導かれるままに歩くこと数時間、私は村外れに建つ猟師小屋に辿り着けた。


よろめきながら小屋に入って来た私を見て、吹雪が止んだら私を探しに行こうと準備していた爺ちゃんや村のハンターの人たちが歓声を上げる。


爺ちゃんはフラフラ状態の私の肩を抱き小屋の外に連れ出すと、吹雪いていて視界の効かない雪原の彼方に向けてお辞儀をし、「地縛霊様、孫をお導きくださり感謝致します」と言い、私にも同じように感謝の言葉を述べるように促した。

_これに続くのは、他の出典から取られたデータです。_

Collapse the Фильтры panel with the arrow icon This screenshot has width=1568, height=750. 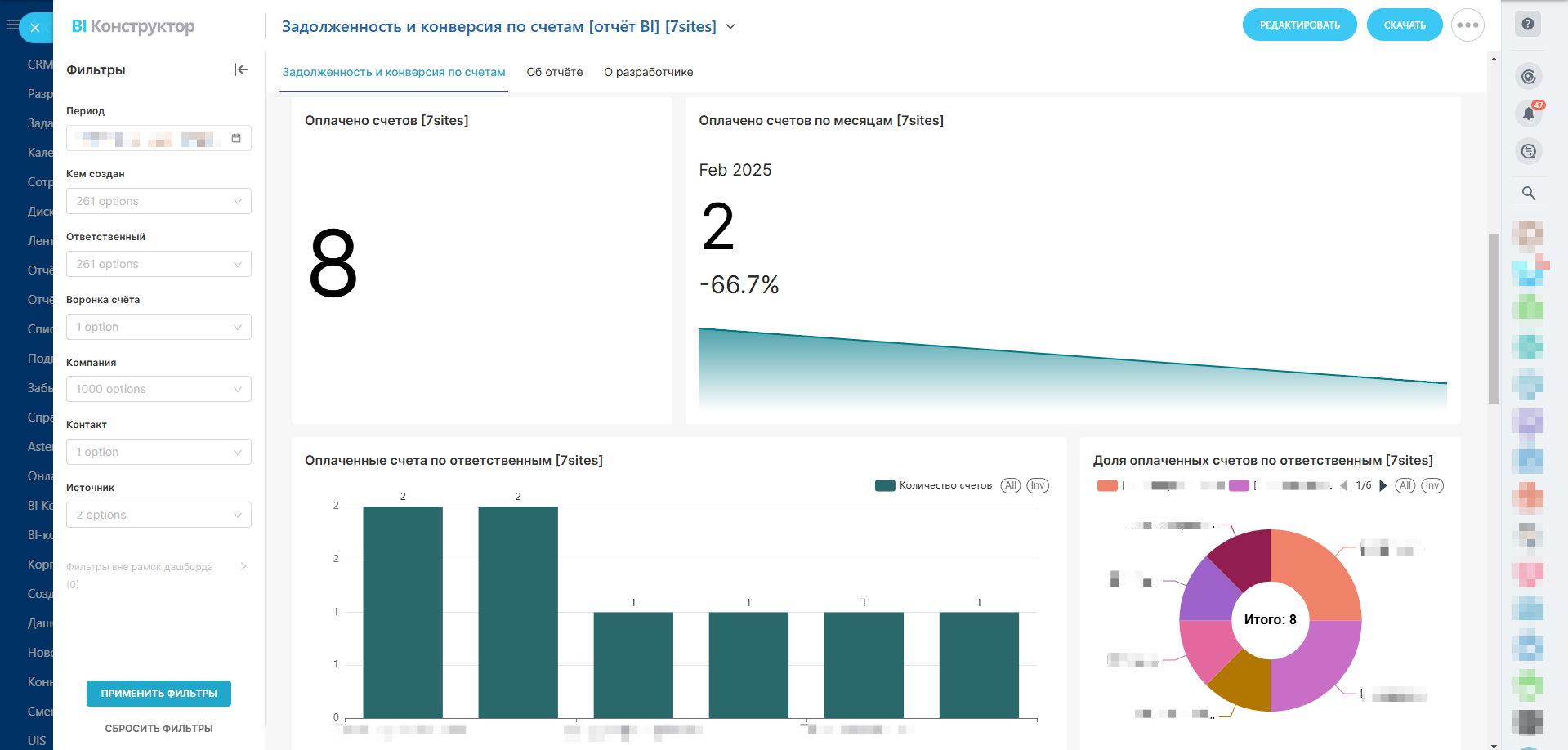click(241, 69)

小屋に戻り暖を取る私に爺ちゃんが、昔雪原で亡くなった男の事を話してくれる。


昔、数百年以上の昔、親しくなった女性とクリスマスにデートして共に過ごそうと約束していた男が、クリスマスの当日女性と待ち合わせの場所に行った時、男はその女性とその女の友人等に嘲笑いと共に迎えられ親しくなった理由を教えられた。


女は友人等と賭けをして、男がクリスマスまでに女の企みに気が付かずノコノコと待ち合わせの場所に来たら女の勝ちとして、此れから行われるクリスマスパーティーで前から懇ろになりたいと思っていた男性を紹介して貰えるのだと聞かされる。

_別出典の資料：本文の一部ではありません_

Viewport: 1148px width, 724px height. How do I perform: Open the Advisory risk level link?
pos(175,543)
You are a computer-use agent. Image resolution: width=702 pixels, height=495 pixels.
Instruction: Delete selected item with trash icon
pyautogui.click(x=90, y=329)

男は女とその友人たちの嘲笑いを背に受けながらその場を後にし、失意に当てもなく彷徨った挙句、此の雪原に迷い込みそのまま亡くなったらしい。


そして男は地縛霊となる。


地縛霊は雪原に迷い込んだ沢山の人を導き助け出していた。


数百年の間人を助けていれば、土地神に昇進しても良いと思うが未だに昇進出来ないでいる。






『ギャハハハハ! ザマーミロ!』


地縛霊に助けられてから十数年経った今、私はハンター等村の男衆と共に吹雪の中、雪原にオーロラを見に来て道に迷ったらしい女性数人のグループを探していた。


捜索を行っている私たちの耳に先程の声が響いたのだ。


雪原で遭難したのが男性だけだったり家族連れだったりの場合は、地縛霊は助けの手を差し伸べる。


だが女性だけのグループの場合はさっきの笑い声で分かるように、村の者も滅多に近寄らないヤバい場所に導かれるのだ。


遭難した女性たちは明日か明後日に遺体となって発見されるだろう。


此れが地縛霊が土地神に昇進出来ない理由なのだった。